Os ministros advertiram expressamente que o descumprimento poderá ensejar responsabilização penal, civil e administrativa de presidentes de tribunais, chefes de Ministérios Públicos, integrantes da Advocacia Pública, defensores públicos e demais ordenadores de despesa. A decisão plenária fixou o teto constitucional em R$ 44.008,52 e vedou qualquer auxílio ou verba indenizatória sem lei federal específica aprovada pelo Congresso Nacional, nos termos do art. 37, §11, da Constituição Federal.
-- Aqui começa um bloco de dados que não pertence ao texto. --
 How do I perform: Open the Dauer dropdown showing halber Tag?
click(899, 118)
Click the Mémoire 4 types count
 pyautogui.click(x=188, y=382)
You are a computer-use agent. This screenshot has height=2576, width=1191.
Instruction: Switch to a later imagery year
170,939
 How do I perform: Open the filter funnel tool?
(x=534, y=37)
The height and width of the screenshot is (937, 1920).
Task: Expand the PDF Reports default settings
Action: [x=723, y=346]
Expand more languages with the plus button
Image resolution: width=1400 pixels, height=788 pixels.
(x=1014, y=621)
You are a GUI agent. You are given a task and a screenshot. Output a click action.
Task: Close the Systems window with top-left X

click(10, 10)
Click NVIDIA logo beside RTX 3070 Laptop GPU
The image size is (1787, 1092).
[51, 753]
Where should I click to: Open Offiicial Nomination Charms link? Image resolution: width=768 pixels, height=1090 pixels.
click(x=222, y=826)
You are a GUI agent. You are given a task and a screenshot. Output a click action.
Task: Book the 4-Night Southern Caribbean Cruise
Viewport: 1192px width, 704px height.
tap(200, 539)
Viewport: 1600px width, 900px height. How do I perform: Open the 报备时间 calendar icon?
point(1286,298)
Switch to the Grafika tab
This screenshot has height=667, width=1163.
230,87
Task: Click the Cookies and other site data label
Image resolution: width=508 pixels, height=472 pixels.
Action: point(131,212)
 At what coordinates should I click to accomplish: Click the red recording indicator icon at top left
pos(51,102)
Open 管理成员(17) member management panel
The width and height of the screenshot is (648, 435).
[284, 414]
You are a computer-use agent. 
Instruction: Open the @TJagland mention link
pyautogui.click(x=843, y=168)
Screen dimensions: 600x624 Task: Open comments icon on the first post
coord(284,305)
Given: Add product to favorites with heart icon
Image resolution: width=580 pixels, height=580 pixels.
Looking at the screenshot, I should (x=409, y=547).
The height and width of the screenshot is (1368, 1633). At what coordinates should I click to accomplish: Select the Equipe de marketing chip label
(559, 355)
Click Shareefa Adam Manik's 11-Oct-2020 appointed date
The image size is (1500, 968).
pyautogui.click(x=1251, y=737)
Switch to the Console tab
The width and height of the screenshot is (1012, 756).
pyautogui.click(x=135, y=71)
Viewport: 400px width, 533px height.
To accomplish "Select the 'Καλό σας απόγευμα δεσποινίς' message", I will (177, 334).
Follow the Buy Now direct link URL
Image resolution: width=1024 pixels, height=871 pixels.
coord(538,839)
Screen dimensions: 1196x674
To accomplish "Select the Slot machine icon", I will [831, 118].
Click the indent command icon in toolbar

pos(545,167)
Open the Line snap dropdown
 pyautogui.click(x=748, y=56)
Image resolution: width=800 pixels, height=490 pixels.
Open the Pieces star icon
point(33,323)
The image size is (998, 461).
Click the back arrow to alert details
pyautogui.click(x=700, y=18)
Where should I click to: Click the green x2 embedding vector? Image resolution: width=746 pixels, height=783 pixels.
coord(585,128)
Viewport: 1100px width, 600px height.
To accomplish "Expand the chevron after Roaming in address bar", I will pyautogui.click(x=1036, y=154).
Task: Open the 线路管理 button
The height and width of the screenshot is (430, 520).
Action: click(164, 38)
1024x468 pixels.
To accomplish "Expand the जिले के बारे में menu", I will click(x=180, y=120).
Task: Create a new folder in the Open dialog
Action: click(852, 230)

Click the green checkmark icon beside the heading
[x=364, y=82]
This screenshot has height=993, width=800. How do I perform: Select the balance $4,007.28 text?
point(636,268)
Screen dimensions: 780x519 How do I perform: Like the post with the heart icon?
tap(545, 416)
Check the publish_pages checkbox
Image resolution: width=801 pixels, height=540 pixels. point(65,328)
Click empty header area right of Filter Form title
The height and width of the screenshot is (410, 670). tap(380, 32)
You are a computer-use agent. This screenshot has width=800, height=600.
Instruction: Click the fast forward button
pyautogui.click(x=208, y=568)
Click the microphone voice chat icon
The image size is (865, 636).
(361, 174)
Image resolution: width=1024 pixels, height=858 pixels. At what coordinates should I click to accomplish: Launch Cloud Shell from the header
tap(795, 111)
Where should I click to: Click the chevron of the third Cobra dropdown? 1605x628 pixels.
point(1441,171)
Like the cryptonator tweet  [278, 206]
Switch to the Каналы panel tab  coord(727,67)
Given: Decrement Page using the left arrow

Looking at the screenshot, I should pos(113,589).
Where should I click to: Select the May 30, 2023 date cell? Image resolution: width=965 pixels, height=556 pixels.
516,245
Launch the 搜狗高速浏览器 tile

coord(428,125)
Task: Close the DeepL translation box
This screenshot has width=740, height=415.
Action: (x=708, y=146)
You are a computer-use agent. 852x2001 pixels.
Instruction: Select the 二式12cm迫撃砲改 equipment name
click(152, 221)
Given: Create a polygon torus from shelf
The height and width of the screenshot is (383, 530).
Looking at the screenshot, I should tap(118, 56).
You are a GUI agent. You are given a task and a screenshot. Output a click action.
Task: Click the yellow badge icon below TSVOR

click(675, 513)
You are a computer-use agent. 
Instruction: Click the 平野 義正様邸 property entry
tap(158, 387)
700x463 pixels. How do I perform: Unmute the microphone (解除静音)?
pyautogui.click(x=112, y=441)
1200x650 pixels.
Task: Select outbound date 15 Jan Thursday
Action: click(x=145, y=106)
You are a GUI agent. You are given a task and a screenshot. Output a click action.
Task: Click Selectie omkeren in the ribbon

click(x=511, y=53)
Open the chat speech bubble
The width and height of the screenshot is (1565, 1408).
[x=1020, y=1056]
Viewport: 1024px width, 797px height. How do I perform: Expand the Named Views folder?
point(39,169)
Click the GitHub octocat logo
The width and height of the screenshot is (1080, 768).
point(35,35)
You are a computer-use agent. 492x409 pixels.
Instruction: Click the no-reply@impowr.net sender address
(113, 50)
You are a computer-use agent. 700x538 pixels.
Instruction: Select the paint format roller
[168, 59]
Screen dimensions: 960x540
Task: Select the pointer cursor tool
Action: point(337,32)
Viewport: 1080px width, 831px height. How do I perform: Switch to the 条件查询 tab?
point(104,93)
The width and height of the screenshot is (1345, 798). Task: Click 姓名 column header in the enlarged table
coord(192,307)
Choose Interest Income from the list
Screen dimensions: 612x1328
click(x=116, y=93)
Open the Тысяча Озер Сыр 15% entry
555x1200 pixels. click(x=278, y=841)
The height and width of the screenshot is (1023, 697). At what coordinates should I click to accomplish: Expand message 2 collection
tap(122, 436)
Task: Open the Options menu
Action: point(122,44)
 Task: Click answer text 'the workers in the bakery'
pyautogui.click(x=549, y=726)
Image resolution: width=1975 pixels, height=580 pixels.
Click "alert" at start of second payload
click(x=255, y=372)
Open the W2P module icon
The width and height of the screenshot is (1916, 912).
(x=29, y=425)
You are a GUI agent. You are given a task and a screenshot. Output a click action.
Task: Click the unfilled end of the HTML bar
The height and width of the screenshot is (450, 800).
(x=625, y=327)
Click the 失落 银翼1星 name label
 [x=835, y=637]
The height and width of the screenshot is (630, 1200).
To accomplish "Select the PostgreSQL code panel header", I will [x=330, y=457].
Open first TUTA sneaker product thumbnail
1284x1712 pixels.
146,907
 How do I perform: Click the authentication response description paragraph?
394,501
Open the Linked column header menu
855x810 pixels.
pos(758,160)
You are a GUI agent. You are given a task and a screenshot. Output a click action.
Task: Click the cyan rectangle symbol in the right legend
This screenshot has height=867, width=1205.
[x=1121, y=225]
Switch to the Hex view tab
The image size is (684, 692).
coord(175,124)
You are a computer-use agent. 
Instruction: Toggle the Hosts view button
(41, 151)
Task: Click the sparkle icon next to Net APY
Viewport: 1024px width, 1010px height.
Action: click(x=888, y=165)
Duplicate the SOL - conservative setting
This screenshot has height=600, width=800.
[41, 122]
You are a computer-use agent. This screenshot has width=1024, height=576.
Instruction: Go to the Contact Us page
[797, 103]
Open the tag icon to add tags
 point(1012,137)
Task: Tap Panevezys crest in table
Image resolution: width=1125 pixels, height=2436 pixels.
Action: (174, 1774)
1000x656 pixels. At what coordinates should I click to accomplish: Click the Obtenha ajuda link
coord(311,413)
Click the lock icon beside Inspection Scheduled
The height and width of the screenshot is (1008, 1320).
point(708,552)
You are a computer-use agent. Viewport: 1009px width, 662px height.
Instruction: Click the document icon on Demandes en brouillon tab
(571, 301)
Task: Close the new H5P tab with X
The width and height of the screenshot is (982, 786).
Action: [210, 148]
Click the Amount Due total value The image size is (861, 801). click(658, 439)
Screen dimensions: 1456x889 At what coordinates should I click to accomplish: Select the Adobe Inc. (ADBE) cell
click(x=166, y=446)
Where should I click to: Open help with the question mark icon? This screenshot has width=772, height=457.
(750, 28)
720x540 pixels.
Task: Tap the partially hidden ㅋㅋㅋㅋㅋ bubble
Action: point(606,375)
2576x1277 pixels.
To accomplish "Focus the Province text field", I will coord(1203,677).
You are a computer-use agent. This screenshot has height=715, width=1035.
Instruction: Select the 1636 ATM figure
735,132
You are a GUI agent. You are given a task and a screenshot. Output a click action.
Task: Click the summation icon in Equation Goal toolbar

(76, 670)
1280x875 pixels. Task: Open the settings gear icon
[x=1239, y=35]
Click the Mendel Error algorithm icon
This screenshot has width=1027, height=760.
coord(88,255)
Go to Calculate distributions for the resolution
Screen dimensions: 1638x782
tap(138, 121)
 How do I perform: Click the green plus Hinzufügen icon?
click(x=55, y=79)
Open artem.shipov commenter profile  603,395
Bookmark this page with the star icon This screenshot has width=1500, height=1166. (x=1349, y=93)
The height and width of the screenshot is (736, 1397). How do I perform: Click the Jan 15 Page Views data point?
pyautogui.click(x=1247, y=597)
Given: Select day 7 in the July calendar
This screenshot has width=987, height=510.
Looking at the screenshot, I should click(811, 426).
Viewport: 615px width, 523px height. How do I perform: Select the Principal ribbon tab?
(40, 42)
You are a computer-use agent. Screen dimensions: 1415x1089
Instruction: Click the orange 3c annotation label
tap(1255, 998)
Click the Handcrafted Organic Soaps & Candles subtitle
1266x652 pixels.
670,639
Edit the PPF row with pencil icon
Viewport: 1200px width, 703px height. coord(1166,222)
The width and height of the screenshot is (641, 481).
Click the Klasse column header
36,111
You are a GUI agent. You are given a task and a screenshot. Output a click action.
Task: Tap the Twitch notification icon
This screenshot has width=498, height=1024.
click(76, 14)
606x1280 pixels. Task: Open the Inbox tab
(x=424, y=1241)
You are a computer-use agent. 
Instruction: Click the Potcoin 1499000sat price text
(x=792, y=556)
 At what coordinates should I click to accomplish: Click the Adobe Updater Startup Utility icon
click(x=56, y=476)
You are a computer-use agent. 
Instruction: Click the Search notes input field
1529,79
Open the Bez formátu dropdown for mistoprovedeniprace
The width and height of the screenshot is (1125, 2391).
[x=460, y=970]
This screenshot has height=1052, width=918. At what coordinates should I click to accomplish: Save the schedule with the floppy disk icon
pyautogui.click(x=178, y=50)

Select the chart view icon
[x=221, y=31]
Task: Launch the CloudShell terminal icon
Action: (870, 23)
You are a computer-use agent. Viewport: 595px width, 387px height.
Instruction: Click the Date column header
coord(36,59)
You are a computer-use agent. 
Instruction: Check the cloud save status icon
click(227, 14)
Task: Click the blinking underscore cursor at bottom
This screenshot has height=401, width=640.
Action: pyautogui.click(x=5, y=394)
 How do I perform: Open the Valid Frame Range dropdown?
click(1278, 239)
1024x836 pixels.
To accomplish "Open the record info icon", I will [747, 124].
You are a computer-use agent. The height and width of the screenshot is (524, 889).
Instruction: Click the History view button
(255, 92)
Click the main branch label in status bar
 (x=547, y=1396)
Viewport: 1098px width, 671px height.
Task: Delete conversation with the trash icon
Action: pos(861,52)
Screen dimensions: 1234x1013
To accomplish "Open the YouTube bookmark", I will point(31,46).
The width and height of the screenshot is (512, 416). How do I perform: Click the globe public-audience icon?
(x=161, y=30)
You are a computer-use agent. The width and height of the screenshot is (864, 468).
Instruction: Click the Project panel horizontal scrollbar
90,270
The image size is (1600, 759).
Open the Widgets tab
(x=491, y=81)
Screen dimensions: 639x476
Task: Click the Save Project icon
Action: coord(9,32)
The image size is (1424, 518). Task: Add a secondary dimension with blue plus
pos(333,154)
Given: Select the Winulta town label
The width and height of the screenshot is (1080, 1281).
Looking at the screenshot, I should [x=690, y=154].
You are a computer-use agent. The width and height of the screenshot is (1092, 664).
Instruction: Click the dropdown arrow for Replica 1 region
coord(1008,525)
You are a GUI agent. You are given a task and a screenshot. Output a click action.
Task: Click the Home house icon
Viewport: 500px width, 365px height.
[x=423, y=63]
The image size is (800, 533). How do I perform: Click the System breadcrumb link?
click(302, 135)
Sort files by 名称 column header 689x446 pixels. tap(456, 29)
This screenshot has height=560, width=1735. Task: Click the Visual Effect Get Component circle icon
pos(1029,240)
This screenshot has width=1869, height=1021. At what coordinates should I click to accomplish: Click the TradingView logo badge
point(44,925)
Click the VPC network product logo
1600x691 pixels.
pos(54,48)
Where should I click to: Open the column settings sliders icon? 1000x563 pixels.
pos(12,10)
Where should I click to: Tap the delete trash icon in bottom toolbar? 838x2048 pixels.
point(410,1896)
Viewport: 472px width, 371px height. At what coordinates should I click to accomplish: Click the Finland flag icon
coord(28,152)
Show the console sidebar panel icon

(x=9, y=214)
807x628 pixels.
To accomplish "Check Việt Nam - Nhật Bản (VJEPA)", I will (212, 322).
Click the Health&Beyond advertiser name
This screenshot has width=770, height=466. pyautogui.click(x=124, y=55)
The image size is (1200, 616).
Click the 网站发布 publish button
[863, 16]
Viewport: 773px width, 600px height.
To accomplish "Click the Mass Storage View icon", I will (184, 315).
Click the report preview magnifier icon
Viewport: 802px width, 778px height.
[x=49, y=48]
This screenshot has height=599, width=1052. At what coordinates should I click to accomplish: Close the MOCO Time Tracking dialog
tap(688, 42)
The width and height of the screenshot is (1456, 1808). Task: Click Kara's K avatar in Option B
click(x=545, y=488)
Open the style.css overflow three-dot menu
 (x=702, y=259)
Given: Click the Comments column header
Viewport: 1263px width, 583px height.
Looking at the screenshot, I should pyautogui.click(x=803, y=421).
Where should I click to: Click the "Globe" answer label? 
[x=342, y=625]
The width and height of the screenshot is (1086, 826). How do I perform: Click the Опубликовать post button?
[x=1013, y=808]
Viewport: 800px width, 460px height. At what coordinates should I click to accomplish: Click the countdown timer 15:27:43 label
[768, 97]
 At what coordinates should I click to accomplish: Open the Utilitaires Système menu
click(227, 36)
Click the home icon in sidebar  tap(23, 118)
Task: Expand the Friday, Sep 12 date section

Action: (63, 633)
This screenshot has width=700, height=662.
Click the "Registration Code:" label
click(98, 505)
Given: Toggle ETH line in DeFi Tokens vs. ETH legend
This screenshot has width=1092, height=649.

Além da proibição, os despachos impõem obrigação de transparência ativa: tribunais, Ministérios Públicos, defensorias e advocacias públicas deverão divulgar mensalmente, em portais institucionais, os valores pagos a seus membros com detalhamento individualizado por rubrica. Divergências entre o valor pago e o divulgado também poderão gerar responsabilização dos gestores.
O movimento sinaliza que o STF está monitorando o cumprimento ativo da tese de repercussão geral sobre o regime remuneratório da magistratura e do MP, com escalada real de consequências para quem descumprir.
O STF transformou a tese do teto remuneratório em obrigação com dente: descumprir agora é risco penal, não apenas administrativo.